Board of Regents

Currently, the agenda and meeting materials for University of Hawai‘i Board of Regents meetings are posted on its website six days prior to the meeting date unless noted otherwise.

University of Hawai‘i Board of Regents meetings may soon be livestreamed, according to a bill in the Hawai‘i State Legislature.

Senate Bill 2573 requires the BOR to livestream, record and archive all public meetings in a digital video format to be made available to the public. 

“We were surprised that the Regents had started looking into this three months ago and hadn’t really come up with anything,” Senator Donna Mercado Kim, chair of the Senate Committee on Higher Education, said at a hearing on Feb. 4. “So after our meeting they really got down to business and reported back to us.”

The measure was first introduced to the Senate on Jan. 17. The committees on higher education and technology voted to pass the bill with amendments, allowing the BOR one month after the proposed due dates to abide by the bill. Originally, the Board had proposed that they could complete live streaming by April and format meetings for video by August. 

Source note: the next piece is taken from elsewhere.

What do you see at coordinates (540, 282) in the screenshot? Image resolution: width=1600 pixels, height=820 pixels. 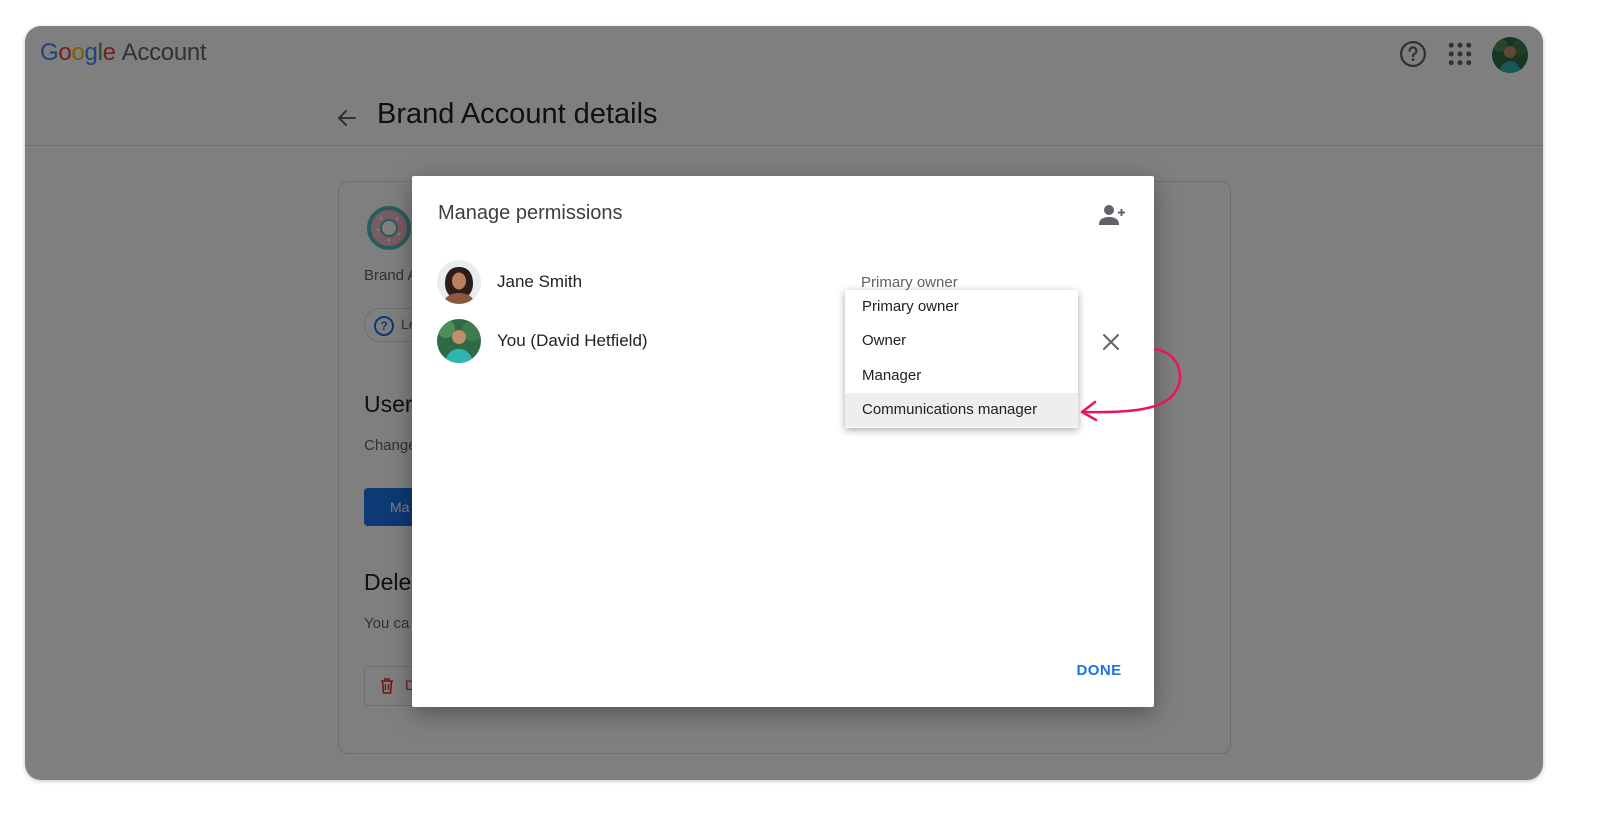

Currently, only minutes and agendas of meetings are publicly available on the BOR website. However, if the bill goes into effect, they will be required to livestream the public meetings by May 1, and format Board meetings for video by September. 

Although live streaming is a possibility, Kendra Oishi, executive administrator and secretary of the BOR said in a written testimony that it is difficult because each campus has different technology and room setups. 

“Campuses must configure the rooms and audio systems for meetings, and each campus has varying levels of technical and human resource capacity,” she said. “Broadcasting meetings in live video format would require more financial and human resources than audio. Long-term archiving of digital files would also result in additional costs.”

The Office of the Board of Regents has been working to find solutions that adhere to the Americans with Disabilities Act. This includes closed captioning and/or transcription for audio or live video broadcasts and for archived files. 

The senators discussed how it is still necessary to determine when exactly the archives will be made available.